Task description: Word for word, return every record that follows.

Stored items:

○ ○ ○ ○ ○

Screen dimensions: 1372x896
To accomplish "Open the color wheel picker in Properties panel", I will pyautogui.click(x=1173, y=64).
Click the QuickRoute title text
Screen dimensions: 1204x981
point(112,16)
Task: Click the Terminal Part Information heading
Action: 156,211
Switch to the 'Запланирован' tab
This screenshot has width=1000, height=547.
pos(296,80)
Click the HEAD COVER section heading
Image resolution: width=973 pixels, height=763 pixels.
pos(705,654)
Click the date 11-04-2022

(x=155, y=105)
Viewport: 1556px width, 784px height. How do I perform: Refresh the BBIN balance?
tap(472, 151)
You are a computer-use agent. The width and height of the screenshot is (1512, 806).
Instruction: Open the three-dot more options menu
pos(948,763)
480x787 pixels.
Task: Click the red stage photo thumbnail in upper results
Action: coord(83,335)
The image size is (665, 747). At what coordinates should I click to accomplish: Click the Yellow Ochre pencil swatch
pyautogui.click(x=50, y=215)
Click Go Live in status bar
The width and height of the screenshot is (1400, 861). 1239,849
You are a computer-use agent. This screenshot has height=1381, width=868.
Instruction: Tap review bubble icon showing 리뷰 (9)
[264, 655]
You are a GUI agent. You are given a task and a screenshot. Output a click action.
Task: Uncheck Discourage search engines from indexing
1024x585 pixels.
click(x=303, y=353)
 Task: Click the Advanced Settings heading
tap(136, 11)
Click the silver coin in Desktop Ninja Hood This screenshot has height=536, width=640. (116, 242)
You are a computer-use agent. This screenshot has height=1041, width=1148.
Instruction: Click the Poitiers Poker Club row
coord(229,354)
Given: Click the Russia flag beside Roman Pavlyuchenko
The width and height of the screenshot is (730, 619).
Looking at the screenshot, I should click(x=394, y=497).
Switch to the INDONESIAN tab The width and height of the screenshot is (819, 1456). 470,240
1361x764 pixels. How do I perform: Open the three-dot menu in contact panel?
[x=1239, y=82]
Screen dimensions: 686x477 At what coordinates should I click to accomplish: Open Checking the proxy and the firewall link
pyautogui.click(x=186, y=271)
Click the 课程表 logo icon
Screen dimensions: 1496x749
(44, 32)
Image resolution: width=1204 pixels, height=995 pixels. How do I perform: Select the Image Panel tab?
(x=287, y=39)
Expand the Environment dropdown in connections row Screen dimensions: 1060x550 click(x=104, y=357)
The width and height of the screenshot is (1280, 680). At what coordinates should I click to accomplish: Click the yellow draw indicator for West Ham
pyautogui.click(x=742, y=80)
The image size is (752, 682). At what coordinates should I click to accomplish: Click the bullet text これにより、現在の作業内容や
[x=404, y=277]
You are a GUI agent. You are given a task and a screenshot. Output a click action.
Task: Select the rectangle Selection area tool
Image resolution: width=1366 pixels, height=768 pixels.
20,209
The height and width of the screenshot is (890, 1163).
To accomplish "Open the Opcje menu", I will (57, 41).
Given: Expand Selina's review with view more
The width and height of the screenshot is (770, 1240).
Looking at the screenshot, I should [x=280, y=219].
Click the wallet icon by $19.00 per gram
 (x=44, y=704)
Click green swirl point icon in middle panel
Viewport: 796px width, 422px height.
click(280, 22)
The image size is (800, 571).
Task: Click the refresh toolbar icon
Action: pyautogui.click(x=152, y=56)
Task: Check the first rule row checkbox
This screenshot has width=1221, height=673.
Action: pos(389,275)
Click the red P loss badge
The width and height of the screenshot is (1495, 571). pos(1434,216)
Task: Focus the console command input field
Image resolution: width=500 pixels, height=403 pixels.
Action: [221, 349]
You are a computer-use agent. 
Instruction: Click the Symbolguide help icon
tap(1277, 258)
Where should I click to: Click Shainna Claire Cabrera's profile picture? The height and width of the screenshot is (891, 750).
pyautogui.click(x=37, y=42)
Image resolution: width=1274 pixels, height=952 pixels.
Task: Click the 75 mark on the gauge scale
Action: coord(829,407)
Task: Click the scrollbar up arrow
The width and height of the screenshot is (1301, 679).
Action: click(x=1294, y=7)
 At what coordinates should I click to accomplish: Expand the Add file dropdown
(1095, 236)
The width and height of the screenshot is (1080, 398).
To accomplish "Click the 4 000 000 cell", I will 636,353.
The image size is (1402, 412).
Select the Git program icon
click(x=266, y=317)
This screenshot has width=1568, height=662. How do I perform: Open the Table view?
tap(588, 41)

○ ○ ○ ○ ○

Output for this exercise:
Screen dimensions: 1372x896
To accomplish "Open the color wheel picker in Properties panel", I will pyautogui.click(x=1173, y=64).
Click the QuickRoute title text
Screen dimensions: 1204x981
point(112,16)
Task: Click the Terminal Part Information heading
Action: 156,211
Switch to the 'Запланирован' tab
This screenshot has width=1000, height=547.
pos(296,80)
Click the HEAD COVER section heading
Image resolution: width=973 pixels, height=763 pixels.
pos(705,654)
Click the date 11-04-2022

(x=155, y=105)
Viewport: 1556px width, 784px height. How do I perform: Refresh the BBIN balance?
tap(472, 151)
You are a computer-use agent. The width and height of the screenshot is (1512, 806).
Instruction: Open the three-dot more options menu
pos(948,763)
480x787 pixels.
Task: Click the red stage photo thumbnail in upper results
Action: coord(83,335)
The image size is (665, 747). At what coordinates should I click to accomplish: Click the Yellow Ochre pencil swatch
pyautogui.click(x=50, y=215)
Click Go Live in status bar
The width and height of the screenshot is (1400, 861). 1239,849
You are a computer-use agent. This screenshot has height=1381, width=868.
Instruction: Tap review bubble icon showing 리뷰 (9)
[264, 655]
You are a GUI agent. You are given a task and a screenshot. Output a click action.
Task: Uncheck Discourage search engines from indexing
1024x585 pixels.
click(x=303, y=353)
 Task: Click the Advanced Settings heading
tap(136, 11)
Click the silver coin in Desktop Ninja Hood This screenshot has height=536, width=640. (116, 242)
You are a computer-use agent. This screenshot has height=1041, width=1148.
Instruction: Click the Poitiers Poker Club row
coord(229,354)
Given: Click the Russia flag beside Roman Pavlyuchenko
The width and height of the screenshot is (730, 619).
Looking at the screenshot, I should click(x=394, y=497).
Switch to the INDONESIAN tab The width and height of the screenshot is (819, 1456). 470,240
1361x764 pixels. How do I perform: Open the three-dot menu in contact panel?
[x=1239, y=82]
Screen dimensions: 686x477 At what coordinates should I click to accomplish: Open Checking the proxy and the firewall link
pyautogui.click(x=186, y=271)
Click the 课程表 logo icon
Screen dimensions: 1496x749
(44, 32)
Image resolution: width=1204 pixels, height=995 pixels. How do I perform: Select the Image Panel tab?
(x=287, y=39)
Expand the Environment dropdown in connections row Screen dimensions: 1060x550 click(x=104, y=357)
The width and height of the screenshot is (1280, 680). At what coordinates should I click to accomplish: Click the yellow draw indicator for West Ham
pyautogui.click(x=742, y=80)
The image size is (752, 682). At what coordinates should I click to accomplish: Click the bullet text これにより、現在の作業内容や
[x=404, y=277]
You are a GUI agent. You are given a task and a screenshot. Output a click action.
Task: Select the rectangle Selection area tool
Image resolution: width=1366 pixels, height=768 pixels.
20,209
The height and width of the screenshot is (890, 1163).
To accomplish "Open the Opcje menu", I will (57, 41).
Given: Expand Selina's review with view more
The width and height of the screenshot is (770, 1240).
Looking at the screenshot, I should [x=280, y=219].
Click the wallet icon by $19.00 per gram
 (x=44, y=704)
Click green swirl point icon in middle panel
Viewport: 796px width, 422px height.
click(280, 22)
The image size is (800, 571).
Task: Click the refresh toolbar icon
Action: pyautogui.click(x=152, y=56)
Task: Check the first rule row checkbox
This screenshot has width=1221, height=673.
Action: pos(389,275)
Click the red P loss badge
The width and height of the screenshot is (1495, 571). pos(1434,216)
Task: Focus the console command input field
Image resolution: width=500 pixels, height=403 pixels.
Action: [221, 349]
You are a computer-use agent. 
Instruction: Click the Symbolguide help icon
tap(1277, 258)
Where should I click to: Click Shainna Claire Cabrera's profile picture? The height and width of the screenshot is (891, 750).
pyautogui.click(x=37, y=42)
Image resolution: width=1274 pixels, height=952 pixels.
Task: Click the 75 mark on the gauge scale
Action: coord(829,407)
Task: Click the scrollbar up arrow
The width and height of the screenshot is (1301, 679).
Action: click(x=1294, y=7)
 At what coordinates should I click to accomplish: Expand the Add file dropdown
(1095, 236)
The width and height of the screenshot is (1080, 398).
To accomplish "Click the 4 000 000 cell", I will 636,353.
The image size is (1402, 412).
Select the Git program icon
click(x=266, y=317)
This screenshot has width=1568, height=662. How do I perform: Open the Table view?
tap(588, 41)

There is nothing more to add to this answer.